Exercise goal ▸
Once you reach the line containing "Privacy Policy (87, 2338)", copy it and every line after it exactly, through the end of the data below.

Supplied data ▸
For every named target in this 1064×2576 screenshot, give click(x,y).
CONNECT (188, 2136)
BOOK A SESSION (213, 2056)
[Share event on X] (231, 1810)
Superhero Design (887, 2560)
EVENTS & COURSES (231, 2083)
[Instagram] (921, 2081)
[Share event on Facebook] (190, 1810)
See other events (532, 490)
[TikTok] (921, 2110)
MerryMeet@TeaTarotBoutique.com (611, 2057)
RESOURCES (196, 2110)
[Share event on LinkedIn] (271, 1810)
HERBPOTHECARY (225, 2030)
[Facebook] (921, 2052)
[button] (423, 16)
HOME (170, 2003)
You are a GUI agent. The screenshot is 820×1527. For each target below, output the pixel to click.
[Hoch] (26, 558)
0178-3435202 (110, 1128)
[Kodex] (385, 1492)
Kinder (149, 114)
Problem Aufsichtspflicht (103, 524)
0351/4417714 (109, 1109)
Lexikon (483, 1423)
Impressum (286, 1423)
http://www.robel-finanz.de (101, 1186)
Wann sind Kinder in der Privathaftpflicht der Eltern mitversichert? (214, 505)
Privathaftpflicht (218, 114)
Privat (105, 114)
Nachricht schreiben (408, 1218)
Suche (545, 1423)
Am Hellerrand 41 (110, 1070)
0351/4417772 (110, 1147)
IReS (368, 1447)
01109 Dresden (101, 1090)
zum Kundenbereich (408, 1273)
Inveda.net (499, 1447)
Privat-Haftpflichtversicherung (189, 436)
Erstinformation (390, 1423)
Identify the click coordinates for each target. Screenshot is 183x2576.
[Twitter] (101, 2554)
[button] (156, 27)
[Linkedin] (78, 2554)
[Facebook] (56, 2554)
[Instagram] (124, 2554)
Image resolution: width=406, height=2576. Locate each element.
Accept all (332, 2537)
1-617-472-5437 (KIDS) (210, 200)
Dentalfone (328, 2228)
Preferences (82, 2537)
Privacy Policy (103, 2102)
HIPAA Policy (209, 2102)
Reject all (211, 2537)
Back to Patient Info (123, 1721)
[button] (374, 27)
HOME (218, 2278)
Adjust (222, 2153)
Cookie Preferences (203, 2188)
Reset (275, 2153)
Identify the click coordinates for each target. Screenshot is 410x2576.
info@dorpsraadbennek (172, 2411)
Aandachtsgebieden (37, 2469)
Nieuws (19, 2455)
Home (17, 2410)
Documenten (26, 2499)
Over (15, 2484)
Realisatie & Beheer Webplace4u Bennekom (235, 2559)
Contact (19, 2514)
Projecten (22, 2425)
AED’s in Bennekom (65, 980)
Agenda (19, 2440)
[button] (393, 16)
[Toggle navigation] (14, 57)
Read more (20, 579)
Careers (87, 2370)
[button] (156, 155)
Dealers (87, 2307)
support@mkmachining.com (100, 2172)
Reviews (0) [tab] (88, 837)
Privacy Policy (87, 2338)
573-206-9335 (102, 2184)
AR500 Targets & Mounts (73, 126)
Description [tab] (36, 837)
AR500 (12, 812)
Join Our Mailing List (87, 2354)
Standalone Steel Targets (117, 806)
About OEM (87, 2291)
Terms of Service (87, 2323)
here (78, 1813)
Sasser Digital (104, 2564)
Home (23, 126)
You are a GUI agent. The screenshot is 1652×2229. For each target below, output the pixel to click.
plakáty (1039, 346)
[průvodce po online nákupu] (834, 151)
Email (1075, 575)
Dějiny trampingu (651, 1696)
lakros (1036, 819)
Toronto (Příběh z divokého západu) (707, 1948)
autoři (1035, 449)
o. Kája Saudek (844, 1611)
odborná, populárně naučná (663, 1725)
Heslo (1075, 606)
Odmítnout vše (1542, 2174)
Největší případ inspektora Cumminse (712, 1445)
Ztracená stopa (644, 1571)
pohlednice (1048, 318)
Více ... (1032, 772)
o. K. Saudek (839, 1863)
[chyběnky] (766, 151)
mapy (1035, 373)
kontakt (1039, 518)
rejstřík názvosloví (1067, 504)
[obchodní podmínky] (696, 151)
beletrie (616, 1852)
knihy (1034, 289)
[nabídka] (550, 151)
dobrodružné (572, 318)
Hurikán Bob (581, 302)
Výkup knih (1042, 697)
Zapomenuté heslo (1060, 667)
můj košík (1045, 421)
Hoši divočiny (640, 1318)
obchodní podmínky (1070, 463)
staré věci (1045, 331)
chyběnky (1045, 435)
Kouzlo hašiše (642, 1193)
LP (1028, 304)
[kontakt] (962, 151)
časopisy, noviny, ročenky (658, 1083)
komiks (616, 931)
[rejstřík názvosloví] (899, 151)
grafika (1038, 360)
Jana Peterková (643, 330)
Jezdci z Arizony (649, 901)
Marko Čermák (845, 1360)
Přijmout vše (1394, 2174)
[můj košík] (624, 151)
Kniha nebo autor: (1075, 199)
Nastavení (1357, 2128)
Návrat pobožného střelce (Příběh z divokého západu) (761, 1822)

Problem solution ▸
Privacy Policy (87, 2338)
573-206-9335 (102, 2184)
AR500 Targets & Mounts (73, 126)
Description [tab] (36, 837)
AR500 (12, 812)
Join Our Mailing List (87, 2354)
Standalone Steel Targets (117, 806)
About OEM (87, 2291)
Terms of Service (87, 2323)
here (78, 1813)
Sasser Digital (104, 2564)
Home (23, 126)
You are a GUI agent. The screenshot is 1652×2229. For each target below, output the pixel to click.
plakáty (1039, 346)
[průvodce po online nákupu] (834, 151)
Email (1075, 575)
Dějiny trampingu (651, 1696)
lakros (1036, 819)
Toronto (Příběh z divokého západu) (707, 1948)
autoři (1035, 449)
o. Kája Saudek (844, 1611)
odborná, populárně naučná (663, 1725)
Heslo (1075, 606)
Odmítnout vše (1542, 2174)
Největší případ inspektora Cumminse (712, 1445)
Ztracená stopa (644, 1571)
pohlednice (1048, 318)
Více ... (1032, 772)
o. K. Saudek (839, 1863)
[chyběnky] (766, 151)
mapy (1035, 373)
kontakt (1039, 518)
rejstřík názvosloví (1067, 504)
[obchodní podmínky] (696, 151)
beletrie (616, 1852)
knihy (1034, 289)
[nabídka] (550, 151)
dobrodružné (572, 318)
Hurikán Bob (581, 302)
Výkup knih (1042, 697)
Zapomenuté heslo (1060, 667)
můj košík (1045, 421)
Hoši divočiny (640, 1318)
obchodní podmínky (1070, 463)
staré věci (1045, 331)
chyběnky (1045, 435)
Kouzlo hašiše (642, 1193)
LP (1028, 304)
[kontakt] (962, 151)
časopisy, noviny, ročenky (658, 1083)
komiks (616, 931)
[rejstřík názvosloví] (899, 151)
grafika (1038, 360)
Jana Peterková (643, 330)
Jezdci z Arizony (649, 901)
Marko Čermák (845, 1360)
Přijmout vše (1394, 2174)
[můj košík] (624, 151)
Kniha nebo autor: (1075, 199)
Nastavení (1357, 2128)
Návrat pobožného střelce (Příběh z divokého západu) (761, 1822)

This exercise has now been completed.